Taxpayer still driving output growth
The economy continues to rely on the non-market sector as an engine of growth. Output increased 1.8% p.a. in the market sector (ex-mining) over the last year, growth in the non-market sector continued to outpace at 3.5% p.a. Growth in the non-market industries – education, public administration and healthcare & social – is significantly driven by government spending rather than market conditions.
This continues a pattern of government-supported industries outpacing the private market sector which has been in place for over a year. It reveals the much-anticipated 'handover' from the public to private sector as an engine of growth has yet to fully occur.
Government spending continues to grow
Public final demand – a measure of the economic impact of government spending – continued to climb, rising 3.0% p.a. over the last year. This was much faster than the 1.9% p.a. increase from private economic activity. High growth in government-supported non-market industries was the driver of this increase.
While the government share of the economy eased marginally – from 28.0% to 27.9% in the June quarter – it still remains at record levels. Prior to the pandemic, the government share had historically been between 21% and 24% since the mid-1980s.
Private sector investment slowdown continues
Overall investment in the economy was flat across the last year, growing only 0.2% in real terms. This was primarily driven by a -2.7% p.a. fall in mining investment. However, non-mining private investment grew at 1.0% p.a. in the June quarter - its worst quarterly result since the pandemic, and well below the pre-pandemic average of 2.7% p.a.
This continuing slowdown in investment levels augurs poorly for the durability of a private sector economic recovery. Investment is a leading indicator which points to future output growth.
Slow private sector points to labour market weakening
The Australian labour market continues to weaken, with growth in hours worked dropping from 2.3% p.a. to 1.6% p.a. in the June quarter. The slowdown would have been more severe in the absence of government support, with non-market sectors growing labour use by 3.5% p.a. while market sectors only added 0.9% p.a.
The resilience of Australia's labour market since the pandemic has depended on the taxpayer, with 82% of the jobs created in 2023 and 2024 being in government-supported sectors. This pattern is not sustainable in the medium term, but no signs of a much-needed handover to the private sector are yet in evidence.
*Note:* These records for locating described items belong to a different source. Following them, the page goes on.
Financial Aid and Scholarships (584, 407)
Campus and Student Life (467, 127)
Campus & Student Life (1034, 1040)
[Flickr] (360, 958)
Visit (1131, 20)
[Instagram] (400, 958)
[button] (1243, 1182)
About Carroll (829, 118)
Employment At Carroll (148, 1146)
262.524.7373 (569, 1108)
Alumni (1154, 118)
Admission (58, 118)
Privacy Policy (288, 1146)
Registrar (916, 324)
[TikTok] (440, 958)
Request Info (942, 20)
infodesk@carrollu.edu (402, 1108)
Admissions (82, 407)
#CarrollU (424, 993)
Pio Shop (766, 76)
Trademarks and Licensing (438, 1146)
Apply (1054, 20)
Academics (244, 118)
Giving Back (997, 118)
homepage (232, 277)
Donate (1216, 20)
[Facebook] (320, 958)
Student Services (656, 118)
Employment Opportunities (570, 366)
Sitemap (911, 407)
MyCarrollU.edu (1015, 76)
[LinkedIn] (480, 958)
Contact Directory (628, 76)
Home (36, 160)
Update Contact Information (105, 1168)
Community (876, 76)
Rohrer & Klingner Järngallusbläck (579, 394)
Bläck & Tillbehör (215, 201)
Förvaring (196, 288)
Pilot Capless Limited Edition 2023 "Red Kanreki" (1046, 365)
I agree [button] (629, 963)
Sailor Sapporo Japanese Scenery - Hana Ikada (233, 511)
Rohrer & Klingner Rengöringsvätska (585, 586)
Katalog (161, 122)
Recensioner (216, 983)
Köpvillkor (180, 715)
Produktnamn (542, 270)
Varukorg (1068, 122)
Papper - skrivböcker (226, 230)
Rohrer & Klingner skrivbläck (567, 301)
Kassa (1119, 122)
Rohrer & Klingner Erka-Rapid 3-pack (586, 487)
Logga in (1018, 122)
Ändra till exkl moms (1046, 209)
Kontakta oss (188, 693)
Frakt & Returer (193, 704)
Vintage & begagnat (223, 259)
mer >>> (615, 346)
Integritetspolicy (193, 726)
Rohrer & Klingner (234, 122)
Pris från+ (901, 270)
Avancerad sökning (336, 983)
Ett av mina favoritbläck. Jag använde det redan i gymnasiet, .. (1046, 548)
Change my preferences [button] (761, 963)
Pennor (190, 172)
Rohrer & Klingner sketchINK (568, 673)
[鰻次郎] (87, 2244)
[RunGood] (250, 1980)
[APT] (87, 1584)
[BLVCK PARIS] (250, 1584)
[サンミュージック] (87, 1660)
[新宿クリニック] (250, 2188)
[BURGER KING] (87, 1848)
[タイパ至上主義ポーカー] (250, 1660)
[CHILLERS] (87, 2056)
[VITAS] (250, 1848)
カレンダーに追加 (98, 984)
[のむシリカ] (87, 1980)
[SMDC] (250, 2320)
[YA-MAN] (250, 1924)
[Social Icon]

Australia's productivity crisis continues
Labour productivity in the Australian economy grew by 0.1% p.a. in the June quarter. This is the first quarter in a year when the annual rate of productivity growth has increased rather than decreased. However, it remains significantly below both Australia's historical productivity growth rate (1.0% p.a.), and the RBA's most recent estimate of the economy's underlying productivity potential (0.7% p.a.)
The continued reliance on government support was a key factor behind low productivity growth, with the non-market sector seeing productivity decline again in annual terms (-0.1% p.a.) for the eleventh quarter in a row. However, market sector productivity growth of 0.3% p.a. was also very weak.
Given the continuing slide in private investment growth, it is unlikely a material turnaround in productivity is imminent. Investment levels need to rise before productivity can sustainably return to its potential level.
Tax burden eases slightly
The total tax burden in the Australia economy fell to 29.2% of GDP in the June quarter, down from its historical peak of 30.0% a year ago. The 1.3% p.a. increase in tax receipts in the quarter was lower than GDP growth for the first time since the pandemic.
This slowdown in tax revenue growth reflects changes to income tax arrangements made in the last two federal budgets. But with these now mostly worked through, bracket creep is likely to see tax revenues rise again unless further tax reform is undertaken.